D’origine italienne (lancé à Trente en 1944) par Chiara Lubich, le mouvement des Focolari1 rayonne dans le monde. Sur le site canadien des Focolari, on invite les « personnes de différentes convictions » et de « différentes religions ». Par exemple, des musulmans s’y retrouvent.

           La pensée ou la doctrine de ce mouvement semble plutôt simple. On y répète que « tous soient un » (Jean 17 :21) et que « l’accomplissement de l’Évangile est dans l’amour et le respect mutuel ». Ils se réfèrent notamment à ces versets du Nouveau Testament : « aimez-vous les uns les autres » (Jean 15 :9-17) et « Là où deux ou trois sont réunis en mon nom, je suis au milieu d’eux » (Matthieu 18 :15-20).

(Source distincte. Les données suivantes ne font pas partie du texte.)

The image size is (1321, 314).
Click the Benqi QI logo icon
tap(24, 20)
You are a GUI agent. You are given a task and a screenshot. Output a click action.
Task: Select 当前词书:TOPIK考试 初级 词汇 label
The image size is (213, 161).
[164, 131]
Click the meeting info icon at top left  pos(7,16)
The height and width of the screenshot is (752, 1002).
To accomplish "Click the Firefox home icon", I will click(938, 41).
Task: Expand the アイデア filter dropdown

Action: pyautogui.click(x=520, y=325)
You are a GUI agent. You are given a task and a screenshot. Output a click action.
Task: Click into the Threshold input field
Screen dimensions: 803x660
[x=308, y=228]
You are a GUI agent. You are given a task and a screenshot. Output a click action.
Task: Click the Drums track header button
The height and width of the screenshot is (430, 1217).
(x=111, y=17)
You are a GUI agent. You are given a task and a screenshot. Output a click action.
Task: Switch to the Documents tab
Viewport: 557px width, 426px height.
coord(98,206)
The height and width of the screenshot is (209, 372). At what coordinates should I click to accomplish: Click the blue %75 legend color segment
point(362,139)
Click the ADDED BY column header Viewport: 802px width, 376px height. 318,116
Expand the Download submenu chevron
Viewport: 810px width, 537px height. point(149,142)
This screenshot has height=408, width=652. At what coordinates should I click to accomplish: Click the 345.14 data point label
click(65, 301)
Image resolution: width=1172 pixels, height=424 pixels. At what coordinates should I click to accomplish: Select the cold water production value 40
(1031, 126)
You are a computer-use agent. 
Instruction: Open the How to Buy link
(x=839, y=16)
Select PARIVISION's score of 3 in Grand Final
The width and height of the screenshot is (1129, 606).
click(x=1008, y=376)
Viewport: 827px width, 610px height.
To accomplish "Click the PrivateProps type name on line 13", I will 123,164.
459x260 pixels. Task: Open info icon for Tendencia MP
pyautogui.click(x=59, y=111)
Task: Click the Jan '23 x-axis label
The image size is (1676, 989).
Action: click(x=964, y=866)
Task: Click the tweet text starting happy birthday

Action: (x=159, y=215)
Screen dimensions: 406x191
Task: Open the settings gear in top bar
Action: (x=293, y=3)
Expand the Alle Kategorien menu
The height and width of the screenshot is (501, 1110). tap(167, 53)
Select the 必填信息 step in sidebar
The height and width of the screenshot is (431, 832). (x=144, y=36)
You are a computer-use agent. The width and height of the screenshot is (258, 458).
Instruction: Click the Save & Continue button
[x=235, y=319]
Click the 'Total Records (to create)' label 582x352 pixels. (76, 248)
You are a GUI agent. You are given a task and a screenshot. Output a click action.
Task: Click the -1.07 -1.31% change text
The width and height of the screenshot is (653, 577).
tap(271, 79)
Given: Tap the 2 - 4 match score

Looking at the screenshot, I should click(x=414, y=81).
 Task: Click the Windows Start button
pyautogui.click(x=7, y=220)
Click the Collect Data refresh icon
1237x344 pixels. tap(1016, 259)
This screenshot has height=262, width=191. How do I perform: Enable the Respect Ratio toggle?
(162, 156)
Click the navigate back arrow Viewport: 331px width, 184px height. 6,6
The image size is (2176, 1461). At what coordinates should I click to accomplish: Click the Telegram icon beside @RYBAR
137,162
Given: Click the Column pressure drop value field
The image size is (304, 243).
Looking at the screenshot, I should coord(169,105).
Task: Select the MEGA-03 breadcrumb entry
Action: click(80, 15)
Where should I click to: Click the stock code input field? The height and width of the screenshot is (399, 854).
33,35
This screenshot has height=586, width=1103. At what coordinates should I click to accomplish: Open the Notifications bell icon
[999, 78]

            Ils affirment, semble-t-il, que ce principe d’amour et de respect peut être retrouvé dans toutes les religions. Bien sûr, cela ne peut guère être vrai que si les sens des mots amour et respect demeurent très flous. Cependant le sens flou assumé comme tel vaut mieux qu’un sens précis et faux. En effet, moyennant une interprétation suffisamment souple le sens de la phrase « aimez-vous les uns les autres »  peut être retrouvé pratiquement dans toutes les religions.  Quant à l’autre passage des évangiles « Là où deux ou trois sont réunis en mon nom, je suis au milieu d’eux », il peut être acceptable dans nombre de groupes moyennant une interprétation appropriée. Si des personnes sont réunies au nom de Muhammad, du Bouddha, de Vishnou, par exemple, elles pourraient interpréter la phrase de Matthieu comme s’appliquant à elles aussi bien qu’aux chrétiens.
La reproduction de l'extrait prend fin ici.